Methylmalonic Acidemia/Aciduria, Vitamin B12 resistant [E71.1]
Dipl.-Biol. Birgit Busse
Vitamin B12 resistant methylmalonic acidemia/aciduria is a rare, autosomal recessive inherited metabolic disorder belonging to the group of organic acidurias, which are characterized by the accumulation of methylmalonic acid and the subsequent increased urinary excretion. It usually appears in the first weeks of life with among other symptoms, recurrent ketoacidotic coma and/or hyperammonemia, episodes of vomiting, dehydration, hypotonia and later developmental disorder.

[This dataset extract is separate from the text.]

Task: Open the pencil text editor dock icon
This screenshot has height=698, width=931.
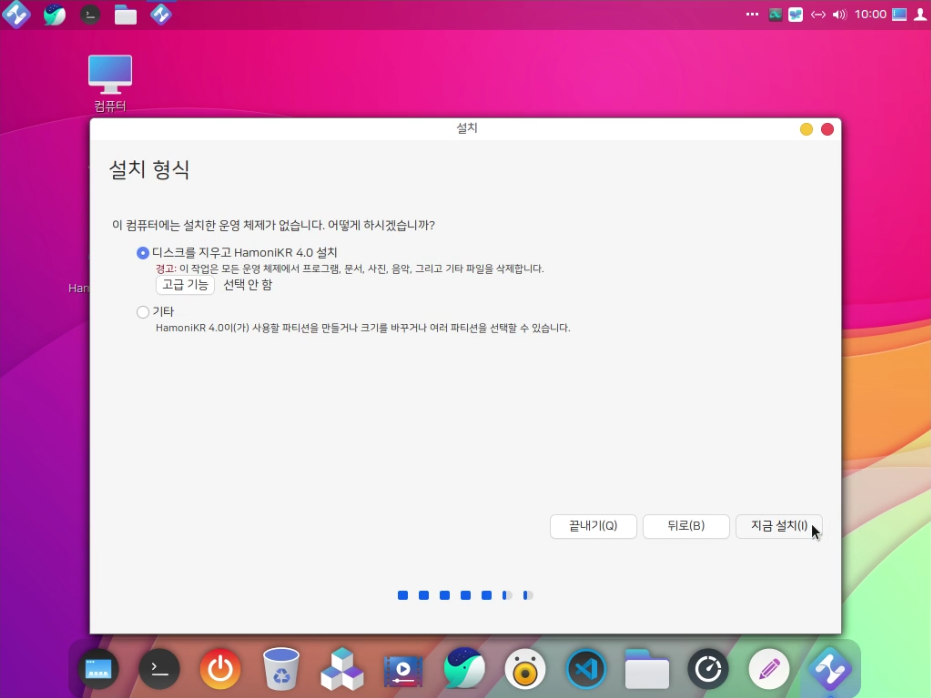Action: [x=769, y=668]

The vitamin B12-resistant methylmalonic acidemia/aciduria is caused by a deficiency in the mitochondrial vitamin B12 dependent enzyme methylmalonyl-CoA mutase, preventing the degradation of methylmalonyl-CoA to succinyl-CoA. Thus, methylmalonyl-CoA builds up and is converted via an alternative pathway into methylmalonic acid.
Mutations in the methylmalonyl-CoA mutase (MUT) gene lead to a partial (mut-) or complete (mut0) enzyme deficiency. In the later, a substitution with vitamin B12 does not usually alleviate the disease symptoms (vitamin B12-independent form). The symptoms of partial enzyme deficiency (mut-) are usually milder than in complete loss of enzyme activity (mut0).
As well as the vitamin B12-resistant form, various other forms of genetic methylmalonic acidemia/aciduria are known. Furthermore, there is also a form without genetic background caused by a serious alimentary vitamin B12 deficiency.